His 400-square-foot booth, with its complement of five staffers, was overrun from the opening moments of the show. Customer after customer praised the exhibit, while dozens asked for detailed information on how they could replicate its vintage look in their own retail stores. In fact, the design's throwback appearance held visitors' attention for so long it became its own spontaneous, sales-free conversational icebreaker that often ended with guests remaining in the booth twice as long as they had in past exhibits at the show.

Spending just $4,000, Messina purchased the materials for the new booths at local retailers.

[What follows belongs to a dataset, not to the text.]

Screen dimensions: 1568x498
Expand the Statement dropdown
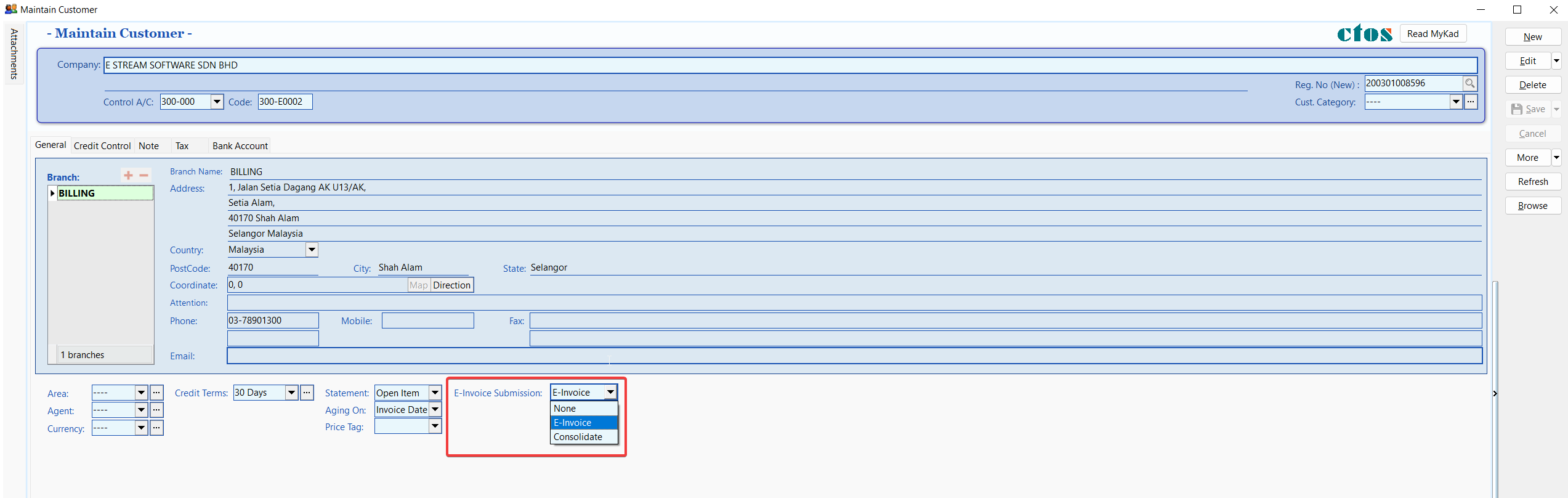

While the positive reactions the exhibit produced were certainly fulfilling to Messina personally, the metrics the booth generated were enriching to his bottom line. The company saw a nearly 400-percent increase in leads compared to the year before. While it might be hubris to attribute that striking statistic to the booth design alone, there is little doubt attendees were drawn to the effortlessly engaging exhibit. Indeed, not only were his independent garden-variety customers charmed by the new booth, but also – as Messina wagered – reps from heavy hitters were, too, including Ace Hardware Corp., True Value Co., and Home Depot Inc., all of which started stocking Messinas' products in their stores following the show. Buyers from grocery outlets, such as Whole Foods Market Inc., also saw the brand as a natural fit for their customers.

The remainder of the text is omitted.